Today, the day after her untimely death from illness at age 71, Nora Ephron will be eulogized by many, many appreciative people. They will write heartfelt tributes to the writer, journalist and filmmaker who gave the world films like “When Harry Met Sally…” and books like “Heartburn.”
But no one will write a tribute as well as Ephron would have written it herself. And that is the true depth of our loss.
People will write about how Ephron changed their lives with her snappy irreverence and wit. They will attempt to affect her easy, seamless style of humor and smarts. It won’t be enough.
That’s because Ephron had an extremely rare, hard-to-come-by gift: Her word stylings were approachable yet inimitable. No one would call “When Harry Met Sally” a work of genius with the same reverence one might have for, say, “Citizen Kane.” Yet Ephron’s film, like most of her writing, was a work of genius. It managed to be so by pretending, and perhaps even thinking, that it wasn’t. The story of making two lovers from friends, with all of its quotable lines and jokes, seemed like something that had emerged full-formed and radiant. And that’s not only because of the terrific acting, but also because all of those pearls of dialogue, as hilarious as they were, each felt genuine, not contrived.
There was never any element of trying too hard in Ephron’s work. Unlike more modern, deliberately self-aware humorists, Ephron’s quips were never condescending or self-important. Her wit was organic. Her jokes were like kernels of corn popping from the heat of an otherwise depressing or idiotic situation. Only Ephron could write a line like the one in “Heartburn” that the father stupidly utters to his pregnant, sobbing daughter who just found out her husband was cheating on her: “You want monogamy? Marry a swan.” When you saw an Ephron movie, or read an Ephron essay, you felt the pleasure of Ephron’s voice and company.

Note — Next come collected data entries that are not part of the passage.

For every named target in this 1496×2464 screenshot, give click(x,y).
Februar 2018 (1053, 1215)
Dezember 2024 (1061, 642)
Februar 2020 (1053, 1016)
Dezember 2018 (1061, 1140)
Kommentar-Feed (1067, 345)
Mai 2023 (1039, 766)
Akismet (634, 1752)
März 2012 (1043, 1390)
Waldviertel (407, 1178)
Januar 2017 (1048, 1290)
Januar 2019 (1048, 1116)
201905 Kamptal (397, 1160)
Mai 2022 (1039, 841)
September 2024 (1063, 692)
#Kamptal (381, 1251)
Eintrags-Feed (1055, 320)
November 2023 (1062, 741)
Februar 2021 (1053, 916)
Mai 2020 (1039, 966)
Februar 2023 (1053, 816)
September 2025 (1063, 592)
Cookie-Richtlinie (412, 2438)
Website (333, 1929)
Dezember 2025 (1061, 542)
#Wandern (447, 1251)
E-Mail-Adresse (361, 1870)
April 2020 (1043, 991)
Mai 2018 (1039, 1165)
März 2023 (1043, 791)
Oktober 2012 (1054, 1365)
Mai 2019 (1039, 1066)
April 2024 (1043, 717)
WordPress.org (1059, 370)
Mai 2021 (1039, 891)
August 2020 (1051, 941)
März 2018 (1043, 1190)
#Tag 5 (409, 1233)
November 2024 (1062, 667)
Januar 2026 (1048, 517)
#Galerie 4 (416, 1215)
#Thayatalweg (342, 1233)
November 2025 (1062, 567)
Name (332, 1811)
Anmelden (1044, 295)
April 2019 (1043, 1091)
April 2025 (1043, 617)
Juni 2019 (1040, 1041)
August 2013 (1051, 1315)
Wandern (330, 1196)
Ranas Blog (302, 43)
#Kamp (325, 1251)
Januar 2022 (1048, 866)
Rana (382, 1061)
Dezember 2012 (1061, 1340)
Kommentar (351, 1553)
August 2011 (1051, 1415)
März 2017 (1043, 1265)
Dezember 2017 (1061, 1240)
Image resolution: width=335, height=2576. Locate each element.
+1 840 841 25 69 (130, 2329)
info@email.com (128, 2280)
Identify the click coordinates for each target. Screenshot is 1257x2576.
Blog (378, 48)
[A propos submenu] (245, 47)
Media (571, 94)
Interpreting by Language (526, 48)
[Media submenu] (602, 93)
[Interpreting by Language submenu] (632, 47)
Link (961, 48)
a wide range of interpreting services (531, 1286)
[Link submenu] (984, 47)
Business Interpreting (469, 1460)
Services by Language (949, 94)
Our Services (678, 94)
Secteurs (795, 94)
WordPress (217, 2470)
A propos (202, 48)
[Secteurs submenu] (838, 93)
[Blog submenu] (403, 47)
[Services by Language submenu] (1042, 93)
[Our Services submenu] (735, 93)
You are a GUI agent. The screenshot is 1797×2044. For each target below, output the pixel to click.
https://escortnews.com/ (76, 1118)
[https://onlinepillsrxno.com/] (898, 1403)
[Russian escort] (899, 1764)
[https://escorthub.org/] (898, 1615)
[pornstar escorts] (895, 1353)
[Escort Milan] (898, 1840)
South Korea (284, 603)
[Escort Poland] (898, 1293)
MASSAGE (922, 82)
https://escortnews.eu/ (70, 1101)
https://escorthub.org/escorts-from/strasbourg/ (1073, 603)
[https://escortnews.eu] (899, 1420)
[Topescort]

The real reason so many people with appreciation for words will mourn Ephron today is not only because of the wonderful works she gave us, but also because those works were personal and real. We could tell she was the real deal — you know, the way you can tell about a good melon. Her work was not only clever, but also honest, and we each feel as though, in some way, we knew her and loved her. And I’d argue that even if we never met her, we sort of did. Our lives are the better for it.